С некоторых пор Травьес почему-то исчез с нашего горизонта, хотя ныне, как и прежде, существуют солидные издания сатирических альбомов и газет. Это серьезная утрата, ибо Травьес наделен тонкой наблюдательностью и, несмотря на все колебания и промахи, его таланту присущи серьезность и нежность, которые придают его рисункам странную прелесть.

Я считаю нелишним напомнить коллекционерам, что в карикатурах, связанных с образом Майё, женщины, игравшие, как известно, большую роль в эпопее этого галантного и патриотического Раготена, не принадлежат Травьесу.
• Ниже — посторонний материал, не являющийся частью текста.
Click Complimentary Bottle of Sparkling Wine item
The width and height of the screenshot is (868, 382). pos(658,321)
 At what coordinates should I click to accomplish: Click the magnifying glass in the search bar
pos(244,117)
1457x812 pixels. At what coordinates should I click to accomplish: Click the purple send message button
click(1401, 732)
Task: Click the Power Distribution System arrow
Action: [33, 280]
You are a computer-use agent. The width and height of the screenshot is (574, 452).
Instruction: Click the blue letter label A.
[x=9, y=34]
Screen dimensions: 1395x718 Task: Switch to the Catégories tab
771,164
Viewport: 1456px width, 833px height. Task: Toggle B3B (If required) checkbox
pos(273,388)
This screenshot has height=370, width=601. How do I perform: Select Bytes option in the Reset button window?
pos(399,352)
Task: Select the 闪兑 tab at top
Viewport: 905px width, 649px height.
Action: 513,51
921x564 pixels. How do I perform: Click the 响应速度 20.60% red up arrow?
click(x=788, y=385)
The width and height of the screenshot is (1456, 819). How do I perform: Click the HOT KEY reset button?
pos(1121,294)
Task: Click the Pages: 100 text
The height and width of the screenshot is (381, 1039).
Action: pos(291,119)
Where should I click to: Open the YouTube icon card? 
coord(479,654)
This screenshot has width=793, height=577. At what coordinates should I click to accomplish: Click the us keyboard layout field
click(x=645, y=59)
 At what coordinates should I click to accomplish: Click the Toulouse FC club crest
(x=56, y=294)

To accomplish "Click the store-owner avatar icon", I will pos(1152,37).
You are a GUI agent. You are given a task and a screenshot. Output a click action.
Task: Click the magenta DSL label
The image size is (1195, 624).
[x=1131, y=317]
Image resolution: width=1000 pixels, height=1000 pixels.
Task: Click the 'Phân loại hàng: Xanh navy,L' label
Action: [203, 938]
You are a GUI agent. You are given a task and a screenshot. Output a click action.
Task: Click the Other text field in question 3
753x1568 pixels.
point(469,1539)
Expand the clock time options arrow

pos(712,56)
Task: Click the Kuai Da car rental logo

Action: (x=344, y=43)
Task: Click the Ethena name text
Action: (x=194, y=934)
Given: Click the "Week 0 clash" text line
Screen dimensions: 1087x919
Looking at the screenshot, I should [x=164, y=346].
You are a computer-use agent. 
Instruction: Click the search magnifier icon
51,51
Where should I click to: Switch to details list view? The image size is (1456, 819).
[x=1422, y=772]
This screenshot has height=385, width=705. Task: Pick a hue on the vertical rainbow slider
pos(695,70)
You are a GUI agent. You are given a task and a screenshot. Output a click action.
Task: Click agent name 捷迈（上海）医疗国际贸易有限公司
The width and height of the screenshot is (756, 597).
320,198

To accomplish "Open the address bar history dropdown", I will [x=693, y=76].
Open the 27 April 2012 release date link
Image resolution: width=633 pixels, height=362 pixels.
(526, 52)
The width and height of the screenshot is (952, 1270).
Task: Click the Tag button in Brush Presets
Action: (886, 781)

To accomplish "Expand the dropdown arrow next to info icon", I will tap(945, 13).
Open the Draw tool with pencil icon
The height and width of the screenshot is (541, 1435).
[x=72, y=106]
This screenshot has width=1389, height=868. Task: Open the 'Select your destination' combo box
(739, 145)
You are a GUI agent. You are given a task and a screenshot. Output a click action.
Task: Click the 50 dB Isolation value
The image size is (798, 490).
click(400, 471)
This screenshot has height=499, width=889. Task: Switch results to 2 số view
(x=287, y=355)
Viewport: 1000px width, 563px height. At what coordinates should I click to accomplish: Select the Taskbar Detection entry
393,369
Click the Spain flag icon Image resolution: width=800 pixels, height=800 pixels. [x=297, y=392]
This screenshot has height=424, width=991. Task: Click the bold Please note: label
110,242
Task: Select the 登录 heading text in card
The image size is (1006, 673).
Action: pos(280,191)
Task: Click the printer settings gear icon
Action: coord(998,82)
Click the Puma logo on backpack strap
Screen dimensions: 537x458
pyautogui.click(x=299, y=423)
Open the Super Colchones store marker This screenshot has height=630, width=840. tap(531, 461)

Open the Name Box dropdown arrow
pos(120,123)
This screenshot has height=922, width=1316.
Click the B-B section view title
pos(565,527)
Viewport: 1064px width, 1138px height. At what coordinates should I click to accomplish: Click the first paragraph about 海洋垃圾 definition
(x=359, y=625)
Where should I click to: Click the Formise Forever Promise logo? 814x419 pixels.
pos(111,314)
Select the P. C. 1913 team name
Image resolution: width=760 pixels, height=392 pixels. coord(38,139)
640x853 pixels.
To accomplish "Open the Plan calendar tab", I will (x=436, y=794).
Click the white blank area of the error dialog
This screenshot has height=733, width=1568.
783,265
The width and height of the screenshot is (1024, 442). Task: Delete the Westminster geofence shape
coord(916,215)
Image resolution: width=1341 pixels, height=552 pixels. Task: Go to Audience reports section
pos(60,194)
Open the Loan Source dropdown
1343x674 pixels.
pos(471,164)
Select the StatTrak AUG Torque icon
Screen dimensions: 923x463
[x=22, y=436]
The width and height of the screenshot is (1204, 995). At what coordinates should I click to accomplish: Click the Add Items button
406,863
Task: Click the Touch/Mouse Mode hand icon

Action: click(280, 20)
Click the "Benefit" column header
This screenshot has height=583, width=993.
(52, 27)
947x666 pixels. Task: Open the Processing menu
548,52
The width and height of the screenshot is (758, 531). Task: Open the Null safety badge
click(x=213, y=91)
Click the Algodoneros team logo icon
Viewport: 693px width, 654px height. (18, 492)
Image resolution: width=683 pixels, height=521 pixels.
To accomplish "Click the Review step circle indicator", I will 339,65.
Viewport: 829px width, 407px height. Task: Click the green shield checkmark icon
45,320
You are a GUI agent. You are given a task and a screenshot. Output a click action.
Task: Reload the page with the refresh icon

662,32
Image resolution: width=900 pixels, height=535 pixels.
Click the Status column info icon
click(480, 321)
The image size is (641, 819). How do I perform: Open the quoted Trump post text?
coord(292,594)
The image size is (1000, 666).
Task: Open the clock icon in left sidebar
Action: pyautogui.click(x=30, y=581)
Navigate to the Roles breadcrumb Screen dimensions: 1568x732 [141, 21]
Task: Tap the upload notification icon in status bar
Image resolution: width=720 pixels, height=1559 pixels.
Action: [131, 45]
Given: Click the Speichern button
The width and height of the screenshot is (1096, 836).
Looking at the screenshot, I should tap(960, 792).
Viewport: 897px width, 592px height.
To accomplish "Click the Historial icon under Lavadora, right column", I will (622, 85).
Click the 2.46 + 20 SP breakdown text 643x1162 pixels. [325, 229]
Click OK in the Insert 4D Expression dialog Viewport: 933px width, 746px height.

Их выполнил Филиппон, одаренный острым чувством комического; Филиппон рисовал женщин самым соблазнительным образом и с большим удовольствием украшал ими композиции Травьеса, посвященные Майё. Таким образом, каждый рисунок содержит элементы двух стилей, что, впрочем, не снижает комического эффекта литографий.

Превосходный и многогранный художник, Жак также время от времени выступал как незаурядный карикатурист. Наряду с живописными работами и офортами, где он неизменно проявлял глубину и поэтичность, он выполнил ряд прекрасных гротескных рисунков, обычно отличающихся ярким и выразительным замыслом. Таковы его «Военщина» и «Больные и врачи». Рисунок Жака щедр и остроумен, и в его карикатурах, как и во всем, что он делает, есть живость и язвительность поэта-наблюдателя.


Примечания

  1. Этот отрывок взят из неоконченной книги, начатой несколько лет тому назад, когда г-н де Беранже был еще жив.
  2. В данный момент у меня нет перед глазами этих рисунков; думаю, один из последних принадлежит Травьесу.
  3. Непрерывная и равномерная плодотворность художника сделала мой список более чем неполным. Как-то раз я решил составить с помощью самого Домье полный каталог его произведений. Однако и вдвоем нам это не удалось.